## [ASSIGNMENT]
Whatever the records contain, reproduce all of them exactly.

Segment Open

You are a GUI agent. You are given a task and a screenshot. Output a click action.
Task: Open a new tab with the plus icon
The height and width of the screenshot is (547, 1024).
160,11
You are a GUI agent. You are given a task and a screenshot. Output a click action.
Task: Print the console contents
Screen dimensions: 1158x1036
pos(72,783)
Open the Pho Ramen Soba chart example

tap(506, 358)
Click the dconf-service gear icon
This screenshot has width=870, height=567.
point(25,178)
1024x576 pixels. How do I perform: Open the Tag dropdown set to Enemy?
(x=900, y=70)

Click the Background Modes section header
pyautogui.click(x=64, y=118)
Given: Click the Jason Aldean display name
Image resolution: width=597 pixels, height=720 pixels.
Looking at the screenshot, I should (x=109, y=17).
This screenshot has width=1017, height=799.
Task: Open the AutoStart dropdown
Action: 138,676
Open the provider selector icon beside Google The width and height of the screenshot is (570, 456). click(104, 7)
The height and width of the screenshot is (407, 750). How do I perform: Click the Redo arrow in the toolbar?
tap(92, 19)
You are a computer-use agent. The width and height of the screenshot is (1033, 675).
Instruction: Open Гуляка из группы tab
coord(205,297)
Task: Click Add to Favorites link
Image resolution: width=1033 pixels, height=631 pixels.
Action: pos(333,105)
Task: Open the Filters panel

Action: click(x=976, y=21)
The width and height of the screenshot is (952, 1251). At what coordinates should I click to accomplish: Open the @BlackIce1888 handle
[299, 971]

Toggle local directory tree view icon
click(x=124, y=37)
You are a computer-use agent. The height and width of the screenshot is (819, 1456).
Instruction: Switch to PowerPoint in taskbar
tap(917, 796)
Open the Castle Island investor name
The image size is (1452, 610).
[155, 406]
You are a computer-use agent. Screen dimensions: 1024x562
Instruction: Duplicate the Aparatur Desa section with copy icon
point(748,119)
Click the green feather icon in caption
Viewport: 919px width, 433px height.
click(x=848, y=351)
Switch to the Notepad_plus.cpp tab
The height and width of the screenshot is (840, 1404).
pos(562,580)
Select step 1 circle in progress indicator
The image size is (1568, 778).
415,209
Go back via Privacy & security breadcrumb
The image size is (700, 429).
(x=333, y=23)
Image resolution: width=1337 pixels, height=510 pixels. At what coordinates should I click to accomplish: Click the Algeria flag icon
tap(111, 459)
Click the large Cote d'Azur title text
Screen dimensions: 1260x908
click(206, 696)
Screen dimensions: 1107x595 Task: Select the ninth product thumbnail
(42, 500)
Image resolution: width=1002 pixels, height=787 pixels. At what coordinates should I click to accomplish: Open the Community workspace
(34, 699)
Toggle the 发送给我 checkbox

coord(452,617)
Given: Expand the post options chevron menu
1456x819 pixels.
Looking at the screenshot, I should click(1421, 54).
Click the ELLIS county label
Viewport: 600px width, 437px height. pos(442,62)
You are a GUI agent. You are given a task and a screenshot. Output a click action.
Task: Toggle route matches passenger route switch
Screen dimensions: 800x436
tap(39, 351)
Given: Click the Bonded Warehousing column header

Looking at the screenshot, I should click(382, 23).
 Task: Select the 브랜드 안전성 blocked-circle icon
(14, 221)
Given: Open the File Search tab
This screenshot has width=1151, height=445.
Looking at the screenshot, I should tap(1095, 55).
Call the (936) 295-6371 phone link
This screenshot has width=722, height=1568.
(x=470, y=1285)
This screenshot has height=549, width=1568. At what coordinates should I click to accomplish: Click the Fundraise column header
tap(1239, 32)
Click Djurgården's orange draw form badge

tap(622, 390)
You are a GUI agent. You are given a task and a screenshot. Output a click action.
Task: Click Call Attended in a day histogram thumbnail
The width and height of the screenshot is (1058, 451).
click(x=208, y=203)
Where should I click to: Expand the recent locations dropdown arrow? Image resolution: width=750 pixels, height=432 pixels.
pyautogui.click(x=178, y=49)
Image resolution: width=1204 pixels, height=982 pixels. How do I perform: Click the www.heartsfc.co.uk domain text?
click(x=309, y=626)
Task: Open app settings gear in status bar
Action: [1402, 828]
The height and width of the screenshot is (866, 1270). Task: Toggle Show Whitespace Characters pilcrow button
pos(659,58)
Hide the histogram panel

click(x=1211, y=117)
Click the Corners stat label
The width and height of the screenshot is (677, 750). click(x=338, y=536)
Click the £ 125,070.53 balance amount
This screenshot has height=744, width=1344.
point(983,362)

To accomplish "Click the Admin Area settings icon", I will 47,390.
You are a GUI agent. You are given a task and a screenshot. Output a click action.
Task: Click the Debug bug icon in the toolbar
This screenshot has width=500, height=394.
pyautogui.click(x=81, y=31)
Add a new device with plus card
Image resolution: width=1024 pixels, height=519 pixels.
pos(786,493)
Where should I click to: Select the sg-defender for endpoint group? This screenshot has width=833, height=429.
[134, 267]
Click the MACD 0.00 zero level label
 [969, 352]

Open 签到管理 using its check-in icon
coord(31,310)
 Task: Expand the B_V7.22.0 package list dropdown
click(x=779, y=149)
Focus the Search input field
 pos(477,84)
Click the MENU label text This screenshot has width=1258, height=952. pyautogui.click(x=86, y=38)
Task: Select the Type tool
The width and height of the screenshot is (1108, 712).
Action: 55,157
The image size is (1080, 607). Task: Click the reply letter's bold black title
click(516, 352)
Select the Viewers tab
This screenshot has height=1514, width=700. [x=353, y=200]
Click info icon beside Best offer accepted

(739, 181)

Segment Closed

## [RESPONSE BELOW]
You are a GUI agent. You are given a task and a screenshot. Output a click action.
Task: Open a new tab with the plus icon
The height and width of the screenshot is (547, 1024).
160,11
You are a GUI agent. You are given a task and a screenshot. Output a click action.
Task: Print the console contents
Screen dimensions: 1158x1036
pos(72,783)
Open the Pho Ramen Soba chart example

tap(506, 358)
Click the dconf-service gear icon
This screenshot has width=870, height=567.
point(25,178)
1024x576 pixels. How do I perform: Open the Tag dropdown set to Enemy?
(x=900, y=70)

Click the Background Modes section header
pyautogui.click(x=64, y=118)
Given: Click the Jason Aldean display name
Image resolution: width=597 pixels, height=720 pixels.
Looking at the screenshot, I should (x=109, y=17).
This screenshot has width=1017, height=799.
Task: Open the AutoStart dropdown
Action: 138,676
Open the provider selector icon beside Google The width and height of the screenshot is (570, 456). click(104, 7)
The height and width of the screenshot is (407, 750). How do I perform: Click the Redo arrow in the toolbar?
tap(92, 19)
You are a computer-use agent. The width and height of the screenshot is (1033, 675).
Instruction: Open Гуляка из группы tab
coord(205,297)
Task: Click Add to Favorites link
Image resolution: width=1033 pixels, height=631 pixels.
Action: pos(333,105)
Task: Open the Filters panel

Action: click(x=976, y=21)
The width and height of the screenshot is (952, 1251). At what coordinates should I click to accomplish: Open the @BlackIce1888 handle
[299, 971]

Toggle local directory tree view icon
click(x=124, y=37)
You are a computer-use agent. The height and width of the screenshot is (819, 1456).
Instruction: Switch to PowerPoint in taskbar
tap(917, 796)
Open the Castle Island investor name
The image size is (1452, 610).
[155, 406]
You are a computer-use agent. Screen dimensions: 1024x562
Instruction: Duplicate the Aparatur Desa section with copy icon
point(748,119)
Click the green feather icon in caption
Viewport: 919px width, 433px height.
click(x=848, y=351)
Switch to the Notepad_plus.cpp tab
The height and width of the screenshot is (840, 1404).
pos(562,580)
Select step 1 circle in progress indicator
The image size is (1568, 778).
415,209
Go back via Privacy & security breadcrumb
The image size is (700, 429).
(x=333, y=23)
Image resolution: width=1337 pixels, height=510 pixels. At what coordinates should I click to accomplish: Click the Algeria flag icon
tap(111, 459)
Click the large Cote d'Azur title text
Screen dimensions: 1260x908
click(206, 696)
Screen dimensions: 1107x595 Task: Select the ninth product thumbnail
(42, 500)
Image resolution: width=1002 pixels, height=787 pixels. At what coordinates should I click to accomplish: Open the Community workspace
(34, 699)
Toggle the 发送给我 checkbox

coord(452,617)
Given: Expand the post options chevron menu
1456x819 pixels.
Looking at the screenshot, I should click(1421, 54).
Click the ELLIS county label
Viewport: 600px width, 437px height. pos(442,62)
You are a GUI agent. You are given a task and a screenshot. Output a click action.
Task: Toggle route matches passenger route switch
Screen dimensions: 800x436
tap(39, 351)
Given: Click the Bonded Warehousing column header

Looking at the screenshot, I should click(382, 23).
 Task: Select the 브랜드 안전성 blocked-circle icon
(14, 221)
Given: Open the File Search tab
This screenshot has width=1151, height=445.
Looking at the screenshot, I should tap(1095, 55).
Call the (936) 295-6371 phone link
This screenshot has width=722, height=1568.
(x=470, y=1285)
This screenshot has height=549, width=1568. At what coordinates should I click to accomplish: Click the Fundraise column header
tap(1239, 32)
Click Djurgården's orange draw form badge

tap(622, 390)
You are a GUI agent. You are given a task and a screenshot. Output a click action.
Task: Click Call Attended in a day histogram thumbnail
The width and height of the screenshot is (1058, 451).
click(x=208, y=203)
Where should I click to: Expand the recent locations dropdown arrow? Image resolution: width=750 pixels, height=432 pixels.
pyautogui.click(x=178, y=49)
Image resolution: width=1204 pixels, height=982 pixels. How do I perform: Click the www.heartsfc.co.uk domain text?
click(x=309, y=626)
Task: Open app settings gear in status bar
Action: [1402, 828]
The height and width of the screenshot is (866, 1270). Task: Toggle Show Whitespace Characters pilcrow button
pos(659,58)
Hide the histogram panel

click(x=1211, y=117)
Click the Corners stat label
The width and height of the screenshot is (677, 750). click(x=338, y=536)
Click the £ 125,070.53 balance amount
This screenshot has height=744, width=1344.
point(983,362)

To accomplish "Click the Admin Area settings icon", I will 47,390.
You are a GUI agent. You are given a task and a screenshot. Output a click action.
Task: Click the Debug bug icon in the toolbar
This screenshot has width=500, height=394.
pyautogui.click(x=81, y=31)
Add a new device with plus card
Image resolution: width=1024 pixels, height=519 pixels.
pos(786,493)
Where should I click to: Select the sg-defender for endpoint group? This screenshot has width=833, height=429.
[134, 267]
Click the MACD 0.00 zero level label
 [969, 352]

Open 签到管理 using its check-in icon
coord(31,310)
 Task: Expand the B_V7.22.0 package list dropdown
click(x=779, y=149)
Focus the Search input field
 pos(477,84)
Click the MENU label text This screenshot has width=1258, height=952. pyautogui.click(x=86, y=38)
Task: Select the Type tool
The width and height of the screenshot is (1108, 712).
Action: 55,157
The image size is (1080, 607). Task: Click the reply letter's bold black title
click(516, 352)
Select the Viewers tab
This screenshot has height=1514, width=700. [x=353, y=200]
Click info icon beside Best offer accepted

(739, 181)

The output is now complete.